Theater without actors, a play without a plot, a cast only in absence, and action through inanimate light and sound.
Gabriel Lester’s “Super Sargasso-Sea (phantom play #1)” is theater distanced from life to expand its medium-specific conventions: a perverse theater perpetuating its own extinction, only to emerge again as a new “theaterless theater”. No remorse necessary, because Lester fills this actorless void with a sculptural set activated by light and sound.
Lester’s loose plot is printed in the playbill. During this 30-minute play, a scientist, his fiancee, their firstborn, a dog, and a cat together experience great misfortune: the young couple dies in successive fatal accidents, leaving their firstborn (named “Creature”) an orphan. Characters are represented in absence strictly through light and sound interacting on a sculptural stage. Viewers are given authority regarding the plot because without overt actors progressing the scenes through active dialogue, action is regarded on a completely individual level; all will experience this play in different ways because without hard-edged parameters, we have choices.
It is important for art to break through its own parameters. This is reflective of societal flux ever expanding in search of a perfect plateau. Once art is removed from assumptions it enters a space of unknown. To some, this expanse of possibilities is self-affirmative. However, not all want choice when it comes to engaging with entertainment. In the playbill Adam Kleinmen insightfully writes:
“Thinking is hard. The brain links inputs to ideas, but needs to do so quickly. If not, you’ll overload. Snap judgments follow preconceived notions so as to limit processing power to get you through the day.”
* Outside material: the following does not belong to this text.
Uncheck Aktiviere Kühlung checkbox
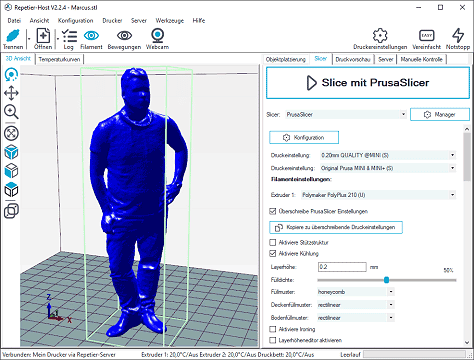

Traditionally plays guide us towards meaning through preconceived notions. We know what we will experience from the play’s categorized genre. The meaning in Lester’s play is not so obvious, and it may not even have a symbolic truth value. It may be an exercise in pushing theater to its limits. Read into this play as much as you would like; experience it as a visual metaphor for the paragraph long plot synopsis in the play bill, or, enjoy it on technical grounds as an aesthetic journey through sounds and light. This play expands genre barriers, and it does so enchantingly.